Figure 5.

Migratory DCs constitute the major antigen presenting population to CpG adjuvanted protein vaccination. (A) Proliferation of CFSE labelled OT-I and OT-II cells following incubation with respectively Ly6C^hi monocytes, migratory DCs and resident DCs sorted from the pooled draining lymph nodes of 30 mice injected with OVA/CpG. (n = 5; mean +/− SD).

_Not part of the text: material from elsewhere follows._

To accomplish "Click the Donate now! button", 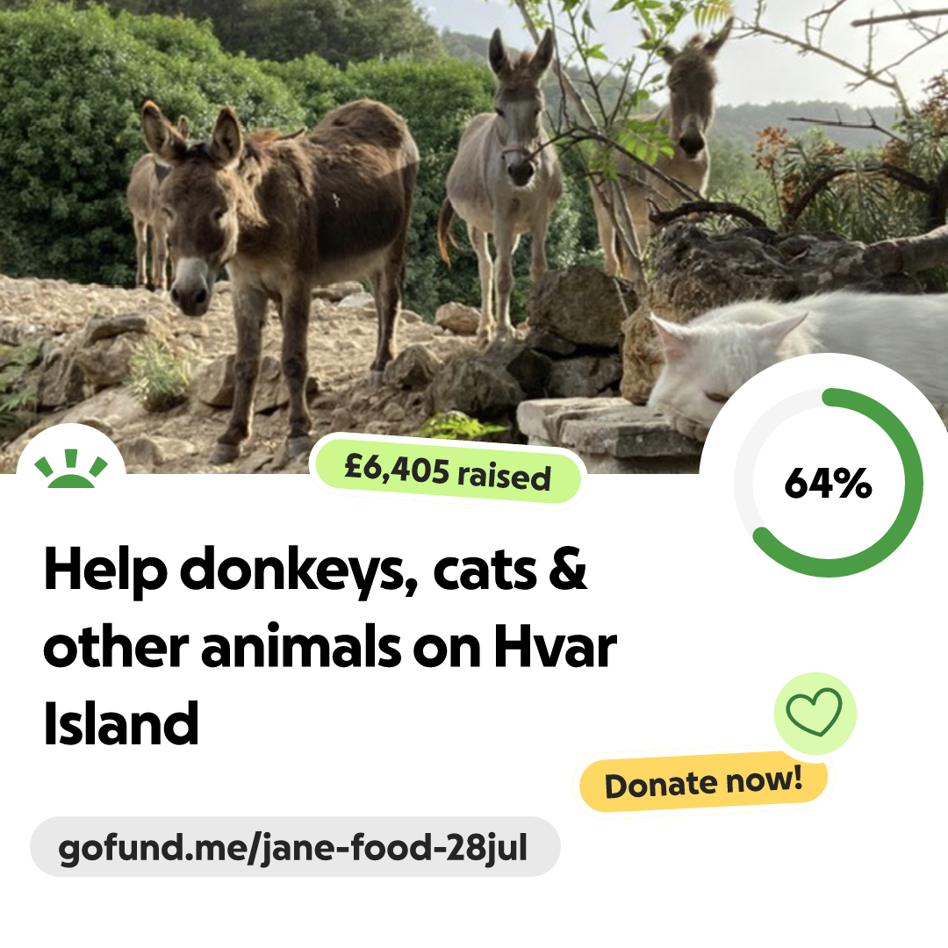I will pyautogui.click(x=703, y=782).
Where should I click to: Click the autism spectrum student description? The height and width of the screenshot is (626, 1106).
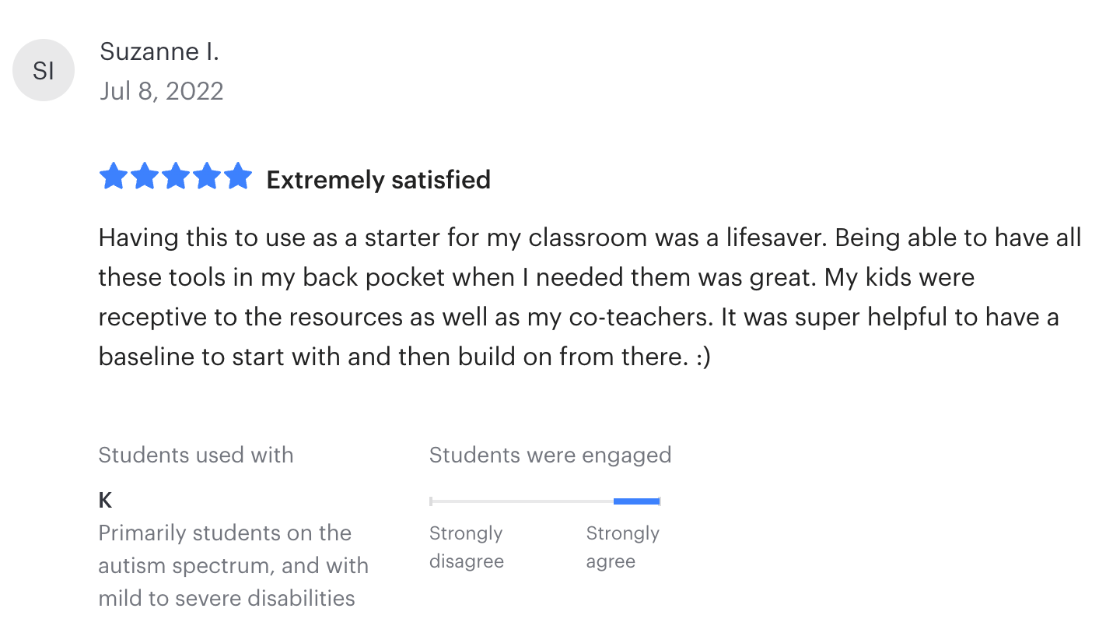[233, 565]
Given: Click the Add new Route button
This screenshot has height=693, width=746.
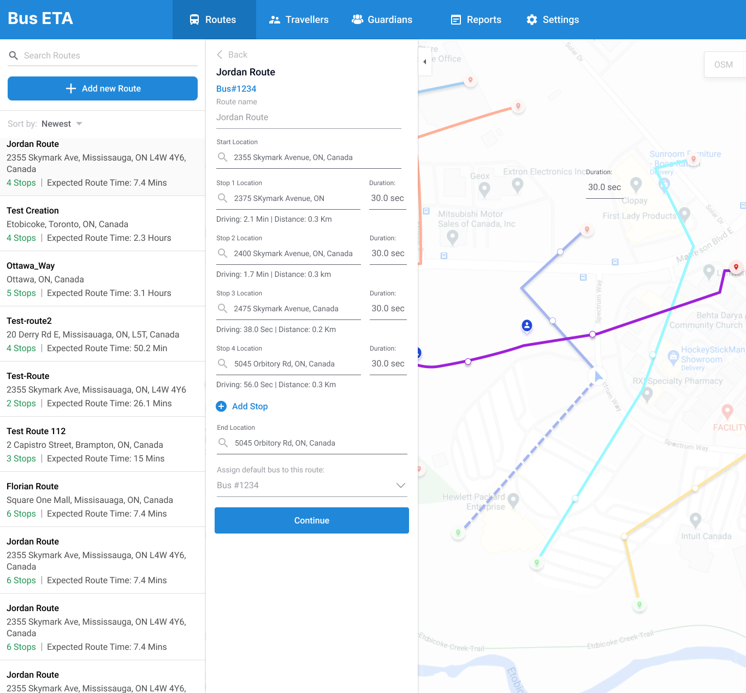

Data shown are representative of two independent sorting experiments. (B–C) Flow cytometric comparison of Ly6C^hi monocyte and migratory DC influx in the draining lymph nodes of CpG injected WT and Ccr7^−/− mice. (B) Contour plots showing Ly6C^hi monocyte and migratory DC frequencies.(C) Graph showing the absolute numbers of Ly6C^hi monocytes and migratory DCs (n = 5; mean +/− SD). (D–E) Flow cytometric analysis of OT-I proliferation in the draining lymph nodes of WT and Ccr7^−/− mice immunized four days earlier with OVA/CpG. (D) Histogram overlay of OT-I proliferation in WT and Ccr7^−/− mice. (E) Graph quantifying the total numbers of OT-I cells and the number of OT-I cells having undergone over 4 divisions (n = 5; mean +/− SD). Data are representative of three independent experiments.